[Tasks to perform]:
1) According to the biography of Otto Friedrich Ranke, what did Ranke introduce in the Wehrmacht during World War II?
2) Write a continuation of the biography of Otto Friedrich Ranke that picks up after its final sentence.

─── Passage for review ───

- Born: August 17, 1899 Munich, Germany
- Died: November 19, 1959 (aged 60) Erlangen, West Germany
- Education: Ludwig-Maximilians-Universität München University of Freiburg Heidelberg University
- Known for: Research on methamphetamine and performance-enhancing drugs
- Scientific career
- Fields: Physiology
- Workplaces: University of Erlangen–Nuremberg
- Doctoral advisor: Ludwig Aschoff, Philipp Broemser

= Otto Friedrich Ranke =

German physiologist (1899–1959)

Otto Friedrich Ranke (17 August 1899 in Munich – 19 November 1959) was a German physiologist and university professor. Ranke introduced methamphetamine as a performance enhancer in the Wehrmacht during World War II.

==Early years and education==
Ranke, whose father was the psychiatrist Karl Ranke (1861–1951), graduated after completing his study of medicine at the Ludwig-Maximilians-Universität München and the University of Freiburg. In Freiburg, Ranke received a medical doctorate under Ludwig Aschoff with a dissertation entitled "On the change of the elastic resistance of the aortic intima and resulting formation of atheroma." Ranke studied mathematics at the Technical University of Munich until 1925 with the aid of a grant from the Rockefeller Foundation. He became an assistant at the Institute of Pathology of the University of Freiburg under Philipp Broemser, and worked from 1928 to 1935 at the Physiological Institutes of the University of Basel and Heidelberg University. Ranke obtained his science doctorate in 1931 from Heidelberg University with a thesis entitled "The Rectifier Resonance Theory: An extension of the Helmholtz resonance theory of hearing by physical examination of cochlear fluid oscillations."

─── Records provided ───

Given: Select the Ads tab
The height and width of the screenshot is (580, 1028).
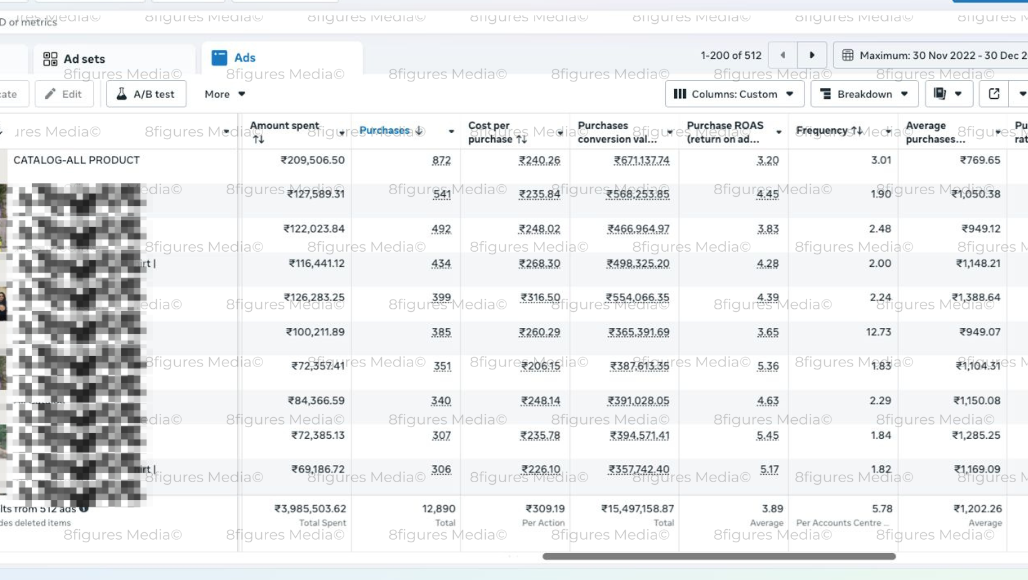Looking at the screenshot, I should coord(244,58).
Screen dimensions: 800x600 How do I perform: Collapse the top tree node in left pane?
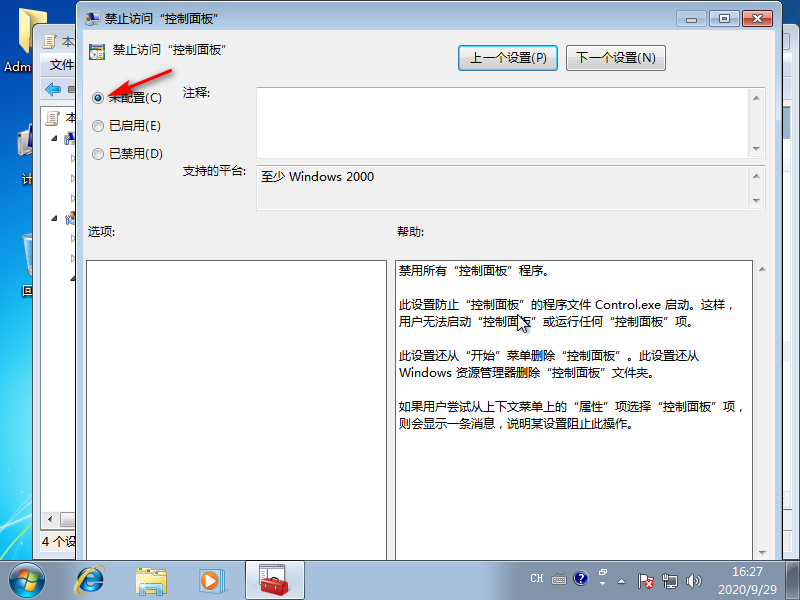[55, 138]
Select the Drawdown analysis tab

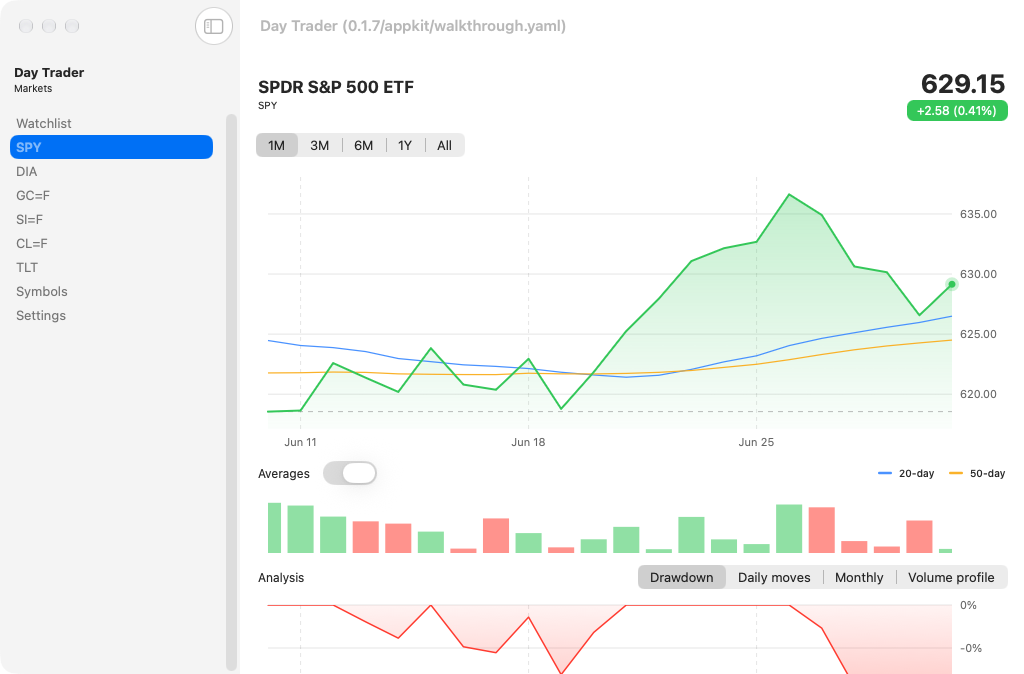tap(682, 577)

───

[Per-task answers]:
1) Methamphetamine, as a performance enhancer.

2)
==Political and military activities==
Ranke was a member of Der Stahlhelm, which was dissolved and integrated into the Sturmabteilung (SA) from 1934 to 1935, and was a member of the National Socialist Teachers League. In 1935, Ranke joined the Aviation Medical Research Institute of the Military Medical Academy in Berlin, where Hubertus Strughold worked. Ranke was appointed in 1936 to außerplanmäßiger (extraordinary) professor at the Friedrich Wilhelm University of Berlin. From 1937 to 1945, Ranke headed the Institute of General and Military Physiology (Institut fur Allgemeine und Wehrphysiologie) at the Military Medical Academy in Berlin. Ranke joined the Wehrmacht in 1939 with the rank of Oberstabsarzt (Major in Medical Corps) and conducted research at the Laboratory for Aviation Medicine on Thermoregulation and Nutritional Physiology of the Military Medical Academy. Ranke also served as an advisory officer to the military. As a medical staff officer Ranke took part in the conference, "Medical Problems Arising from Sea and Winter," (Tagung über Ärztliche Fragen bei Seenot und Wintertod) 26 and 27 August 1942 in Nuremberg, where the hypothermia experiments in the Dachau concentration camp were presented. Along with Karl Brandt, Ranke was, from 1944, a member of multiple scientific advisory boards.

==Introduces military methamphetamine==
In an effort to make its front-line soldiers and fighter pilots fight longer, harder, and with less concern for individual safety, the German army ordered them to take military-issue pills made from methamphetamine and a primarily cocaine-based stimulant. Pervitin, a methamphetamine drug newly developed by the Berlin-based Temmler pharmaceutical company, first entered the civilian market in 1938; it quickly became a top seller among the German population. The drug was brought to the attention of Ranke, at the time a military doctor and director of the Institute for General and Defense Physiology at Berlin's Academy of Military Medicine. The effects of amphetamines are similar to those of the adrenaline produced by the body, triggering a heightened state of alert. In most people, the substance increases self-confidence, concentration, and willingness to take risks while at the same time reducing sensitivity to pain, hunger, thirst, and the need for sleep. In September 1939, Ranke tested the drug on 90 university students and concluded that Pervitin could help the Wehrmacht win the war. Cocaine, whose effects substantially overlap with those of amphetamine but feature greater euphoria, was later added to the formulation to increase potency through the multiplicative effects of drug interaction and to reinforce use by individuals.

Some medical authorities criticized this drug regimen, with distributed pills numbered in the millions, as having the negative consequence that many soldiers became addicted to drugs and useless in any military capacity, whether combat or supporting.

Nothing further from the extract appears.